“Good. Then I can ask you about your night with Sabine.” I tried to steady my voice. Now he looked boxed in, as if the interrogation lamp hovering over me had swung to him.
“Great. Looking forward to it,” he said, stone-faced as he leapt off.
“And I’ll be looking forward to Friday,” I said more to myself than him, since he had already stormed out of the gateway.
“What’s Friday?” Connor ambled out the door, cereal bowl and spoon in his hand.
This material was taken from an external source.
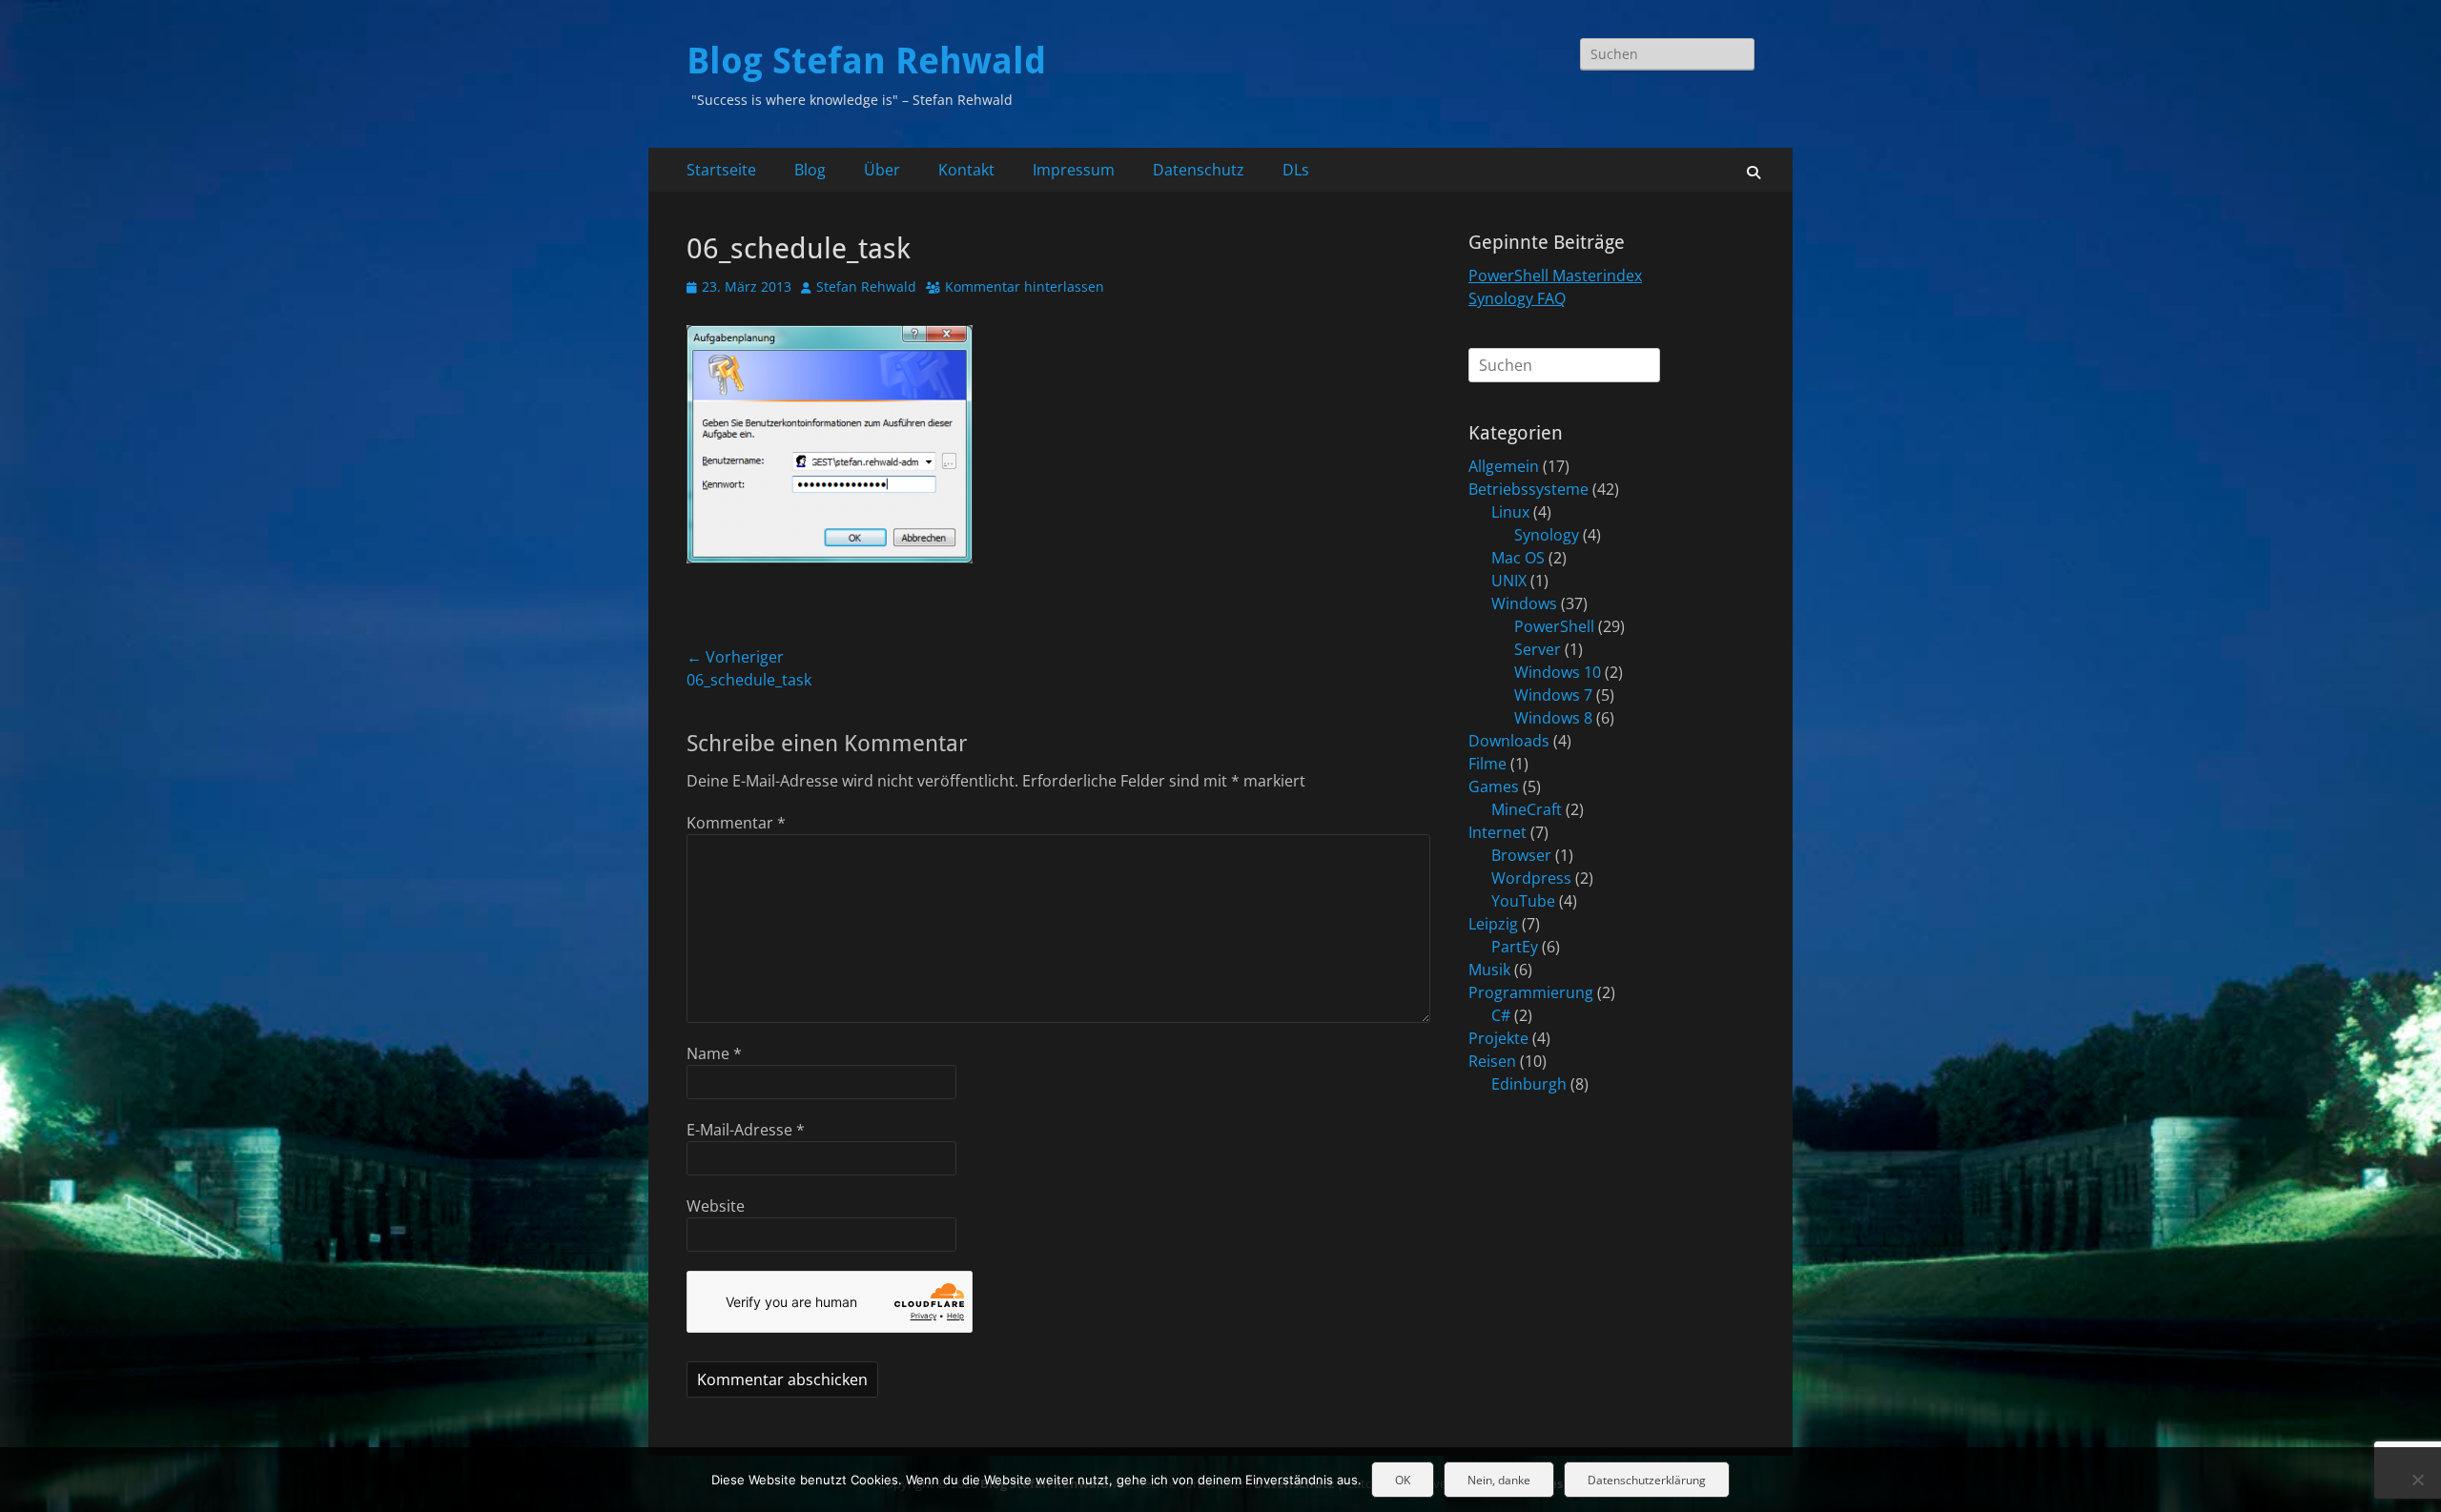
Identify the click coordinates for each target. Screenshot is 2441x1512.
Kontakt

I told Connor what I had learned of the evening’s plans and how I knew, but managed to omit the part about seeing Lucian in person. Still, he warned: “Be careful with this one. A source like that is useful but not if he gets us killed. Got it?” I would be spending the morning at the community garden again but he gave me the afternoon off from tutoring. “Case the cemetery today. Find the best hiding spots. You’ll go in pairs Friday,” he ordered.
I had a few minutes before meeting Dante, so I leapt down, landing on solid footing, and let myself out the gate to wait on the sidewalk. I couldn’t resist roaming next door. Lance was in there now, brooding no doubt, but as I stood, staring down the place again, last night came flooding back. I felt a blush rise, coloring my cheeks. My eyes swept the porch, a last look before going, and noticed the window had been left open; beneath it, hiding under some scraps of wood, lay a bouquet.
Perfectly exotic and a variety I’d never seen, the luscious tropical blooms burst forth, each easily the size of my fist and boasting a shade of red so rich and bloodlike they appeared almost black. A delicate black ribbon had been tied in a bow around them and attached to it was a blinding white slip of paper burrowed in among the stems, marked H. With a quick look around to be sure no one noticed, I nestled the bouquet quickly into my backpack.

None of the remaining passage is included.